Dudley Hill railway station was opened in 1856 with a new larger station in 1875. The passenger service ended in 1952 and it was closed to freight in 1979.

In 1903 electric trams came to Dudley Hill. In 1911 Britain's first trolleybus service commenced operation between Laisterdyke and Dudley Hill.
The service stopped in 1972, the last trolleybus service in the UK.

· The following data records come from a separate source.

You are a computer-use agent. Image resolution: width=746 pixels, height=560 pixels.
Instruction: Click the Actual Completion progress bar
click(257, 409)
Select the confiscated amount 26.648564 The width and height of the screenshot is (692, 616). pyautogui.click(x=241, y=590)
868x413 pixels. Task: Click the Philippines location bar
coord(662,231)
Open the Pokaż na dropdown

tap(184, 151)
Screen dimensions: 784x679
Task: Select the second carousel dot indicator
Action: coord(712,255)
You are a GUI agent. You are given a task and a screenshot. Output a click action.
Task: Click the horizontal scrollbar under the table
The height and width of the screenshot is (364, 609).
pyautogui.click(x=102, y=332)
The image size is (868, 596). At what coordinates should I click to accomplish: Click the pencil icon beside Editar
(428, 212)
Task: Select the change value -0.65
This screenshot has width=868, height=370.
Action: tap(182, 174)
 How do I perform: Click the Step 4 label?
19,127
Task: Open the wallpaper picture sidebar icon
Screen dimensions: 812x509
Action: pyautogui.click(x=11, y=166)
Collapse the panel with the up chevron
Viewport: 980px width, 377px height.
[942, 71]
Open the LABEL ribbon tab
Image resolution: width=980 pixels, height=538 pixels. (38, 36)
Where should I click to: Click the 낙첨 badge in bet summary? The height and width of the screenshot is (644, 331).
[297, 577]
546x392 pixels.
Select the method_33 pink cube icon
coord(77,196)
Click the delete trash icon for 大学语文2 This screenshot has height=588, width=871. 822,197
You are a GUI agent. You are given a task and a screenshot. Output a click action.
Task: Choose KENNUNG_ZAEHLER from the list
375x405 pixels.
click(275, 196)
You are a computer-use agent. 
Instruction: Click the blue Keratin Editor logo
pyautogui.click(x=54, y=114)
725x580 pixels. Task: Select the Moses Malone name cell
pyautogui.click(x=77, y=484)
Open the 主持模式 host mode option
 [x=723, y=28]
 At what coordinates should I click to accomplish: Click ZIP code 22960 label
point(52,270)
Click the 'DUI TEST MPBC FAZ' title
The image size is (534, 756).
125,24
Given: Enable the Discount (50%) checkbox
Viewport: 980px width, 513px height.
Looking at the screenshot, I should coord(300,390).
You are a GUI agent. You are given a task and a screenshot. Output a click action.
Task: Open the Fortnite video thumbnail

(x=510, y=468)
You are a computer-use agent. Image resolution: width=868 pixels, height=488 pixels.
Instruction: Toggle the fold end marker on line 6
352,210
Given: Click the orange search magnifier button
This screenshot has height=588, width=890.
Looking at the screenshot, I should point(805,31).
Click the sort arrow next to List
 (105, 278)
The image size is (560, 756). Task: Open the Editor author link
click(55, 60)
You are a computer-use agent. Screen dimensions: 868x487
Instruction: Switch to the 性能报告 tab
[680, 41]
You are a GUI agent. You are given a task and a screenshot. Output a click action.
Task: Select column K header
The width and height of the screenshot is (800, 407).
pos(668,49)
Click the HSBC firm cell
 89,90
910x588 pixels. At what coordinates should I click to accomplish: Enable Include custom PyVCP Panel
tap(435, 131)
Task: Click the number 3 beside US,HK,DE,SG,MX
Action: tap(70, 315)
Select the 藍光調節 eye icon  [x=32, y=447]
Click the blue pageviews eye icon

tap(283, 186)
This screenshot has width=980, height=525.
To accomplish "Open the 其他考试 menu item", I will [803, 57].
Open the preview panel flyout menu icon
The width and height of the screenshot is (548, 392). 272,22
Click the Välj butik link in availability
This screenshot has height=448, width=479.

=== Commercial history ===
The 600 seat Picture Palace cinema on Tong Street was designed for Walter Goodall (1868–1933) by architects Howorth & Howorth of Cleckheaton and opened in 1912 – the cinema closed in 1967 and became a Bingo club, and then a carpet and bedroom furniture salesroom.
In 2016 it was designated a Grade II listed building by Historic England. It is the only listed building in Dudley Hill. The UK headquarters of Hallmark Cards is in Dudley Hill, having moved there from Bingley.

== Landmarks ==
Dudley Hill has a police station, call centre, post office and a medical centre. There is also a wide range of independent shops, a pub,
Iceland, Wynsors World of Shoes, Poundstretcher, Pet City, Superdrug, a Gala Bingo, and a range of takeaways.

== Education ==
The Bierley National School was built in 1870, Lorne Street School in 1874 and Dudley Hill School in 1878.

Dudley Hill First School and a high school are situated on Tong Street.

== Sport ==
The Bradford Dudley Hill Rugby League Club is on Lower Lane.